After the tx confirms, the vault burns amount of each outcome’s ERC-1155 and credits amount USDC; the platform reflects the balance change with ~1-block lag and your /api/me/balances shows available += amount. Both SplitPosition and MergePositions use the same EIP-712 type shape on chain: 
{
  "<SplitPosition or MergePositions>": [
    { "name": "kind",            "type": "uint8"     },
    { "name": "collateralToken", "type": "address"   },
    { "name": "conditionId",     "type": "bytes32"   },
    { "name": "partition",       "type": "uint256[]" },
    { "name": "amount",          "type": "uint256"   },
    { "name": "salt",            "type": "uint256"   },
    { "name": "deadline",        "type": "uint256"   }
  ]
}
Binary-market only in MVP (outcomes == 2, partition [1, 2]).
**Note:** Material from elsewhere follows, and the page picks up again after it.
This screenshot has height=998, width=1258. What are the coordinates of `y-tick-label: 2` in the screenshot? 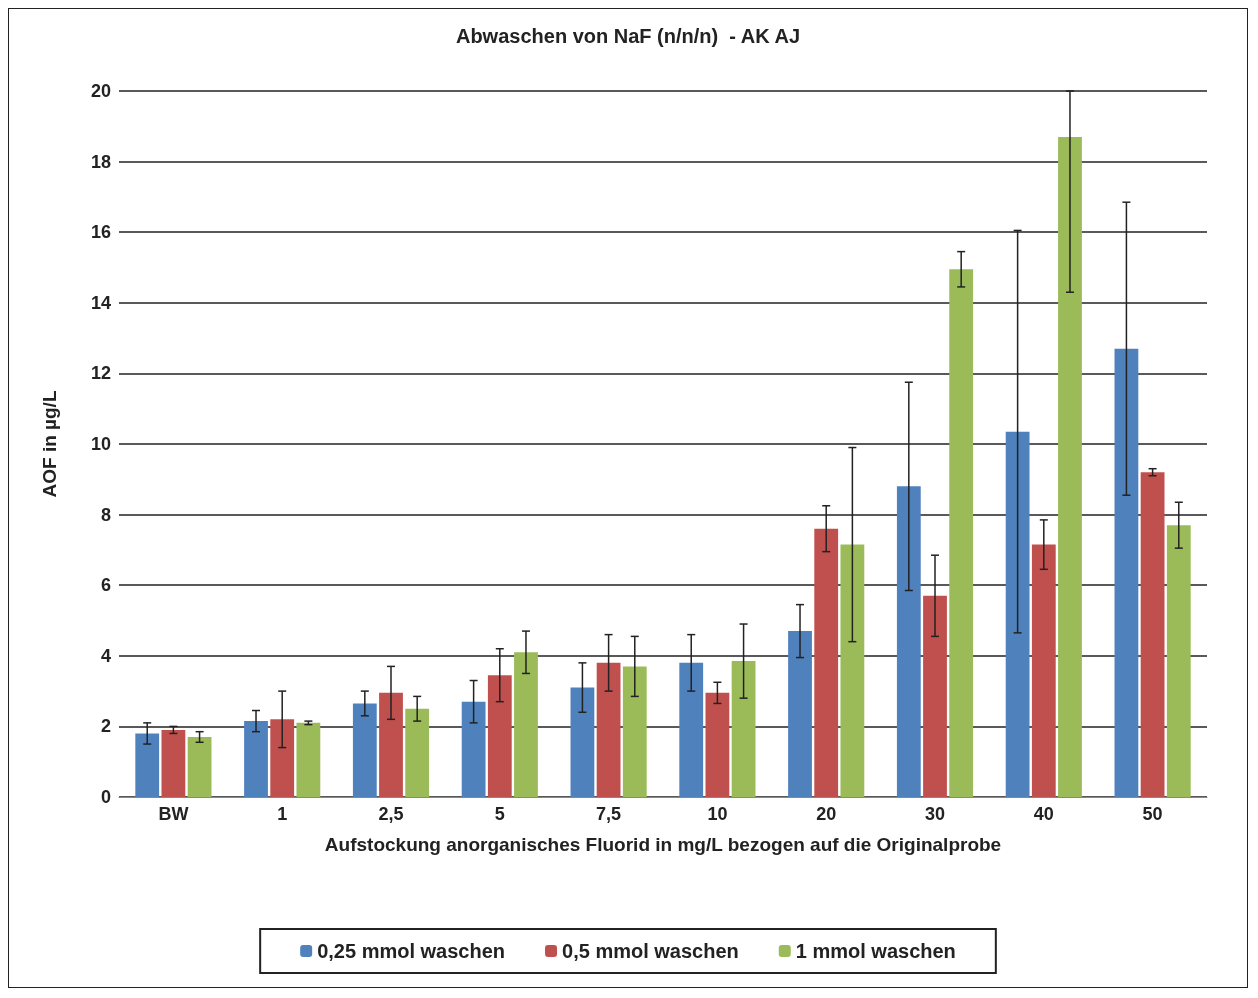 It's located at (106, 726).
Neg-risk N-outcome merges land on the NegRiskAdapter path later.

Emergency withdraw

initiateEmergencyWithdraw(ownerSig)       // starts 7-day timelock
// ... wait 7 days ...
emergencyWithdrawERC20(token, to, amount, ownerSig)
emergencyWithdrawERC1155(token, to, id, amount, ownerSig)
Backend can abort: 
cancelEmergencyWithdraw()

Digest invalidation

invalidateDigest(bytes32 digest) external onlyVaultOwner;
invalidateDigests(bytes32[] calldata digests) external onlyVaultOwner;

Why EIP-1167 minimal proxy

  • Gas-cheap deployment (~45k gas vs ~2M for a full copy).
  • Non-upgradeable — implementation pinned, admin can’t hot-patch.
  • Bug mitigation requires new factory + user-driven emergency withdraw.

EIP-712 domain

name: "PredictStreetVault"
version: "1"
chainId: <chain>
verifyingContract: <your vault clone address>
Note verifyingContract is the vault address, not the factory.